When we experience depression we often describe it with phrases like: “I’m in a black mood”, or “It smothers me like a heavy blanket”, or “Its like being in a thick fog”, or “I feel like I’m wading through treacle.”
These and similar descriptions provide interesting clues about the nature of emotions like depression, anxiety or fear: Emotions have a structure, and that structure is encoded in imagery and physical sensations. Why is this important? Well, quite simply because when we uncover the structure of an emotion, we then have something tangible to which we can relate to and work with. Emotions like depression are typically very amorphous, like a swirling fog, they have no handles that we can grab hold of and work with. This is why depression is often accompanied by feelings of helplessness and despair, because we cannot even see the thing that is controlling us. We become victims of our emotions. How can you change something that has no form?
Luckily, emotions do have a form; the problem is that we are not aware of it. However, we can become aware of the inner structure of depression through mindfulness, and this approach to healing is called Mindfulness Meditation Therapy.
What is mindfulness? It is simply the direct attention to things as they arise in our experience, without any hint of reactivity, wanting, not wanting, or even thinking about what we are observing. Mindfulness is being fully present for our emotions, our experiences, without any judgemental observer, but most importantly of all, without becoming identified with the emotion that we are observing. We have this awful tendency to become the contents of our mind. The emotion of depression arises, and we become the depression: It takes control and dominates consciousness and we suffer.

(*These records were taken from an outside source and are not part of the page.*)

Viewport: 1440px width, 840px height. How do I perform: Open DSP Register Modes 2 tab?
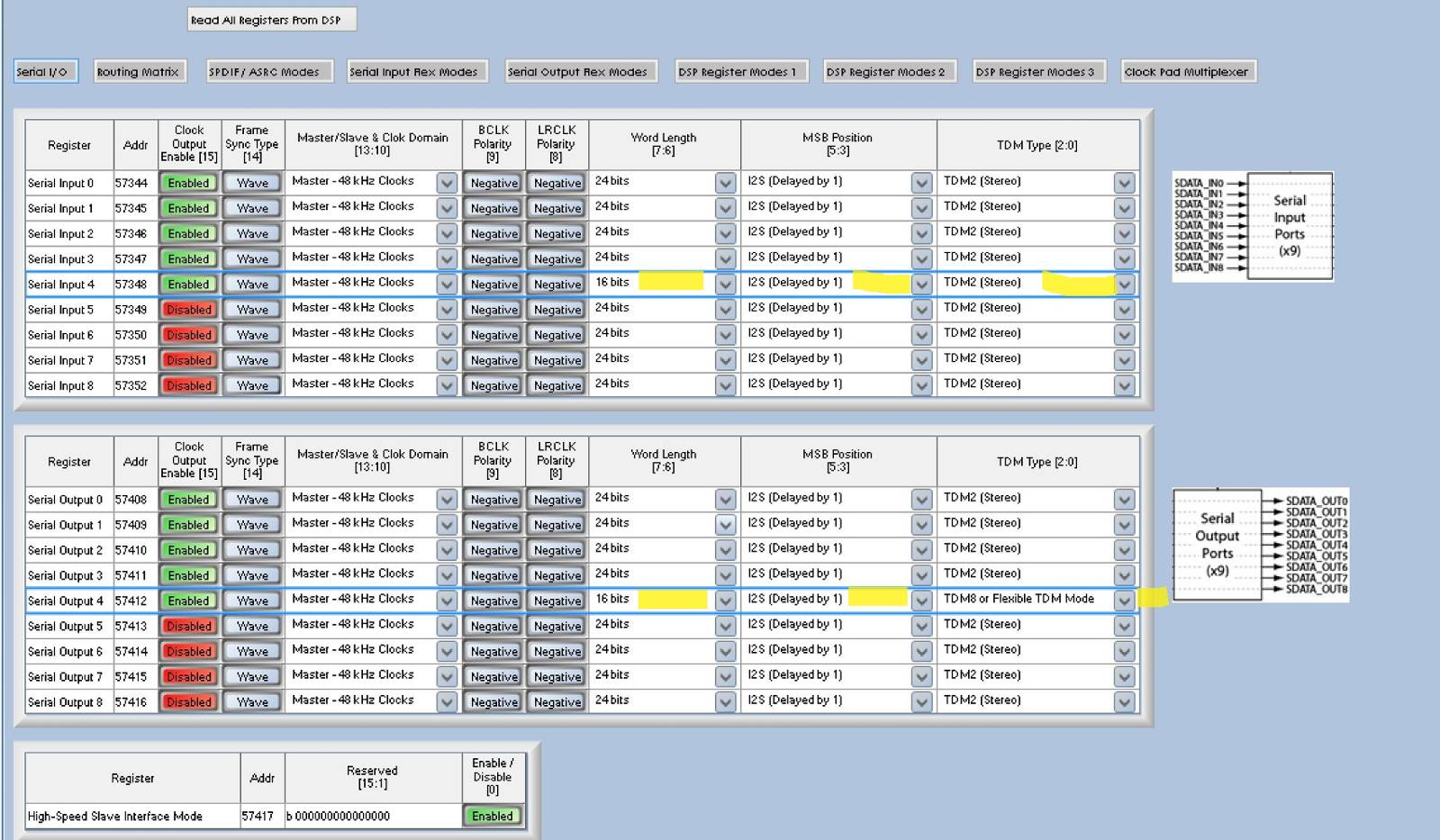pos(887,72)
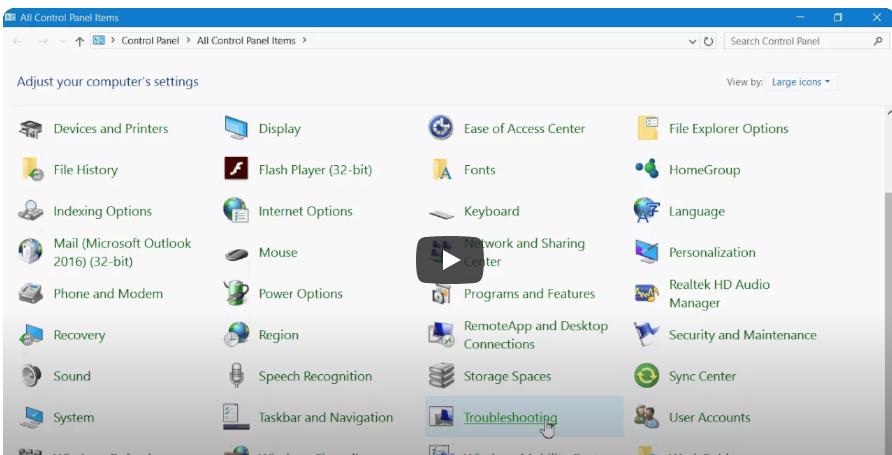The image size is (892, 455).
Task: Click the Flash Player (32-bit) icon
Action: tap(236, 169)
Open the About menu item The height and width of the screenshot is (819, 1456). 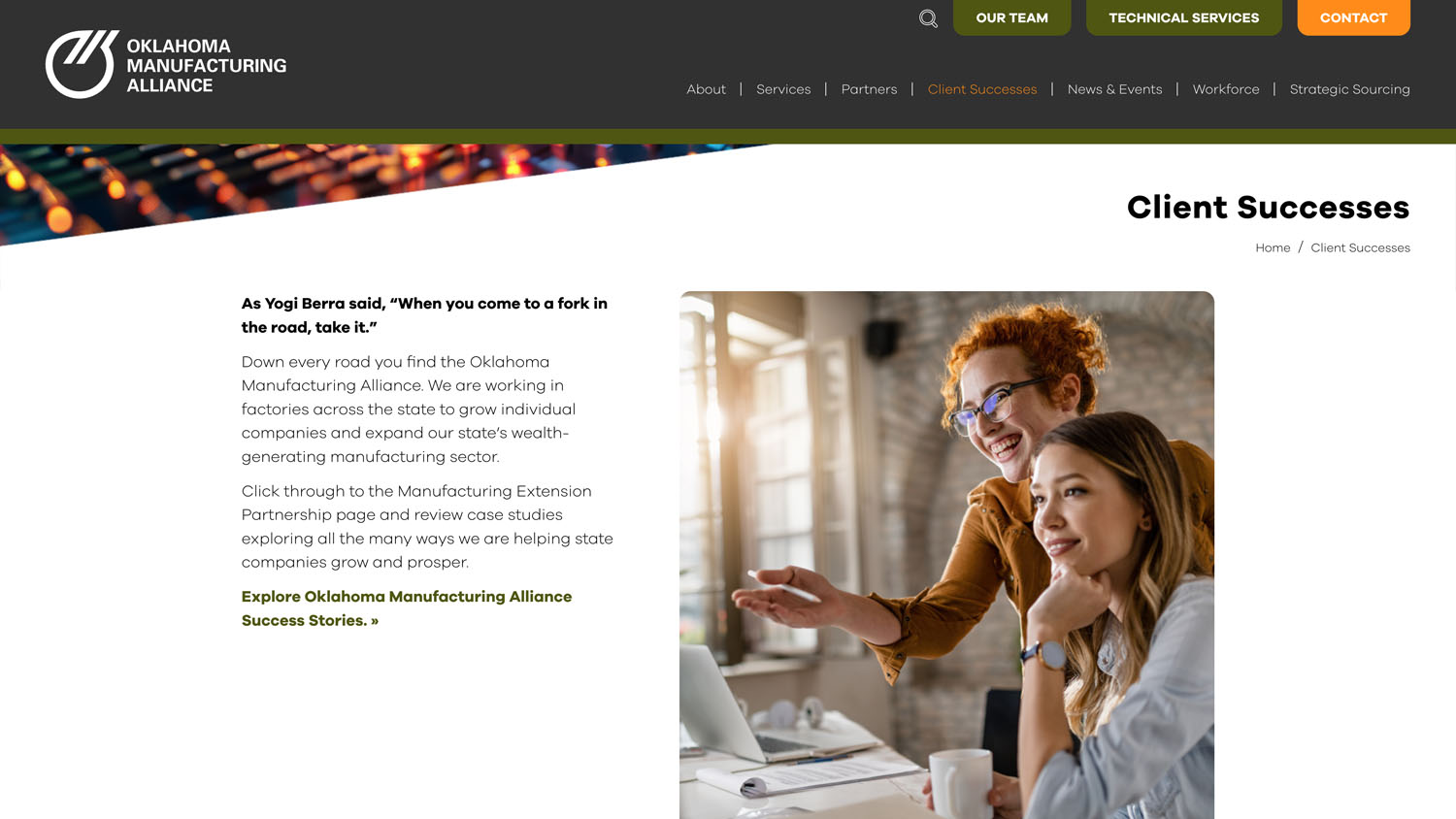pyautogui.click(x=706, y=89)
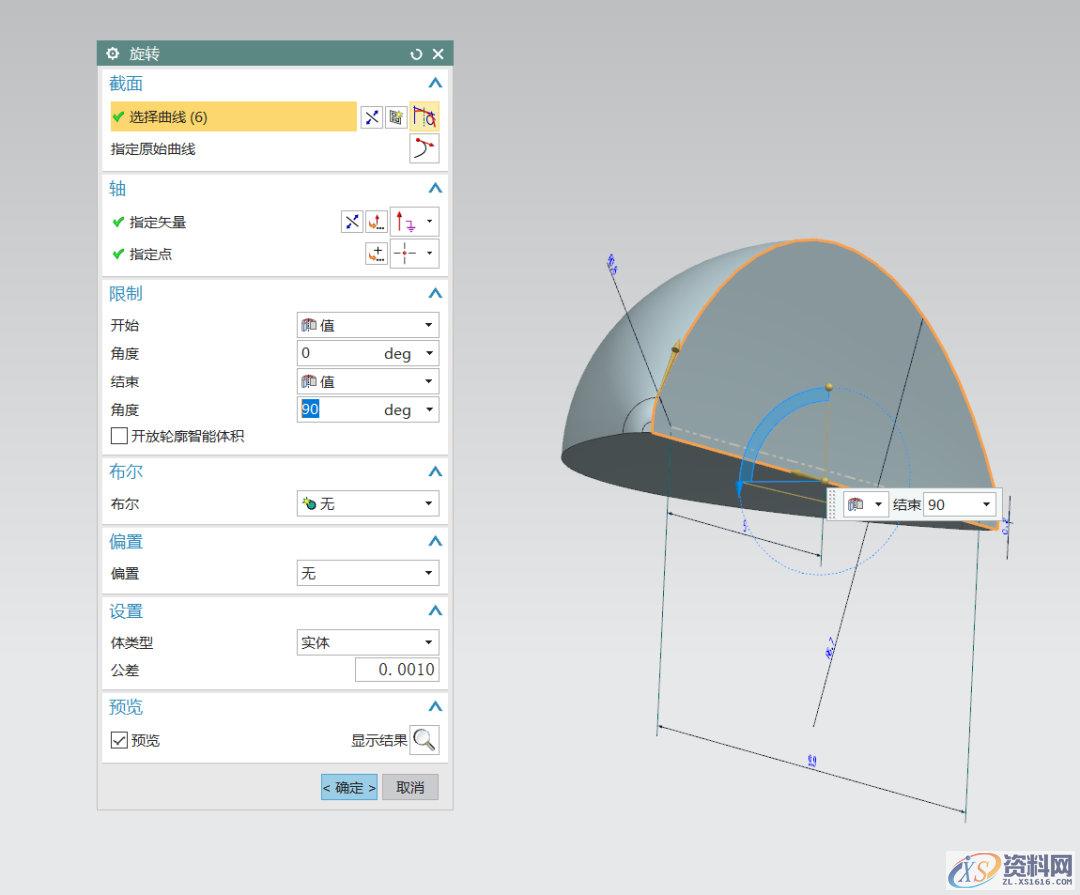Click the reverse direction icon beside 选择曲线

(x=371, y=117)
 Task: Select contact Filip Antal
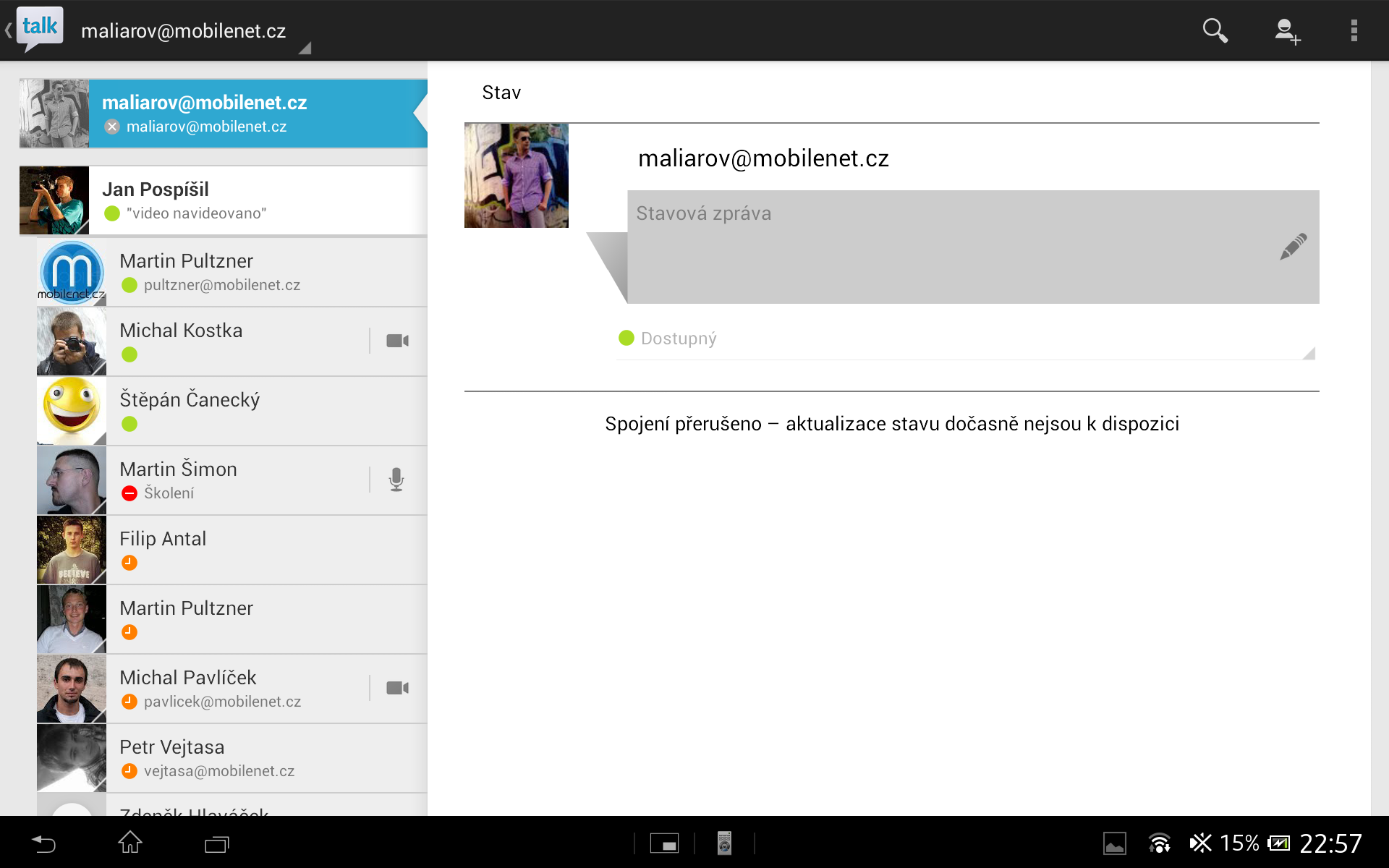click(x=217, y=548)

Mindfulness is the antidote to this blind habitual conditioned reactivity that the Buddha called avijja, or ignorance. This is the unawareness and sleepwalking mode of being that keeps us stuck in our depression, anxiety and fear.
In Mindfulness Meditation Therapy, we learn how to stop becoming victims of habitual reactivity. We start to take charge and investigate our emotions, including depression, with mindfulness. We learn to develop a relationship with depression as an object that arises in their consciousness, rather than blindly being overwhelmed by it every time it appears.
Working with colors. What color is your depression?
Here is one simple exercise that you can experiment with. Close your eyes, take a few minutes to relax with some deep breaths, and then when you feel ready, turn your attention towards the depression. Sometimes, we get a strong sensation of where the emotion is in our bodies; perhaps it is in the pit of the stomach, or in the heart area.
Now simply sit with the emotion, knowing that you are looking at the emotion. This is being mindful of the emotion. The practice is called mindfulness meditation, where the emotion is the object of your meditation. If you get distracted, recognize that you have been pulled away and gently return your mindful attention back onto the depression. Don’t allow yourself to become the depression, or to indulge in thinking about the depression; simply feel its presence and continue to observe it with mindfulness. If you feel yourself being sucked into the emotion, recognize this force, pull yourself back and stay mindful. Each time you catch yourself and are mindful of what is happening as it is happening is a small, but significant victory. This is how you will gain your freedom from habitual reactivity and depression: one small victory at a time; the effect is cumulative.
Now, as you continue mindfulness meditation on the depression, observe the color of the emotion. Observe the color, and sense at the intuitive level if the color fits the emotion or if you need to make some adjustments. If the color is black, is it shiny or dull, hard or soft? Does the color take the form of a solid object or is it diffuse like a cloud? Take your time to explore all these subtle details. The power is in the details, because this gives you a handle on the emotion. Coming to know the structure of your depression helps you establish a relationship with it, and this helps prevent you from becoming overwhelmed by the emotion when it arises.
The more you see, the more power you have; the less you see, the more power you give to the emotion.
When you have established a good mindful relationship with your depression and you have a good sense of its color, you can proceed to the next stage, which is to do a series of experiments, making changes in the color. Maintain mindfulness at all times so that you can assess at the intuitive level if any of these changes are effective. Trust in your intuition and you will be amazed at how the deeper intuitive intelligence of your psyche will guide this process and make very subtle changes that have a profound healing effect. If the depression has a shiny black color, try changing it to a powdery white color. Check to see if that change helps. You may need to use spray paint, or perhaps just warm the black object up, or sprinkle water over it. No one can tell you what changes to make; but if you trust in your intuition and stay mindful, your psyche will always show you the way.
Experiment with this process many times, and repeat your mindfulness mediation sessions every day. You will be quite delighted at the positive effects that come from working with your depression in this way, as something to sit with and work with in a creative way, rather than reacting out of habit.
The underlying principle is that emotions have an internal structure and that structure is formed around imagery, the natural language of the psyche. Change the imagery and you change the emotion. But for change to be effective, you need mindfulness so that you can tune in at the intuitive level and find those changes that feel right, rather than trying to impose changes that don’t fit.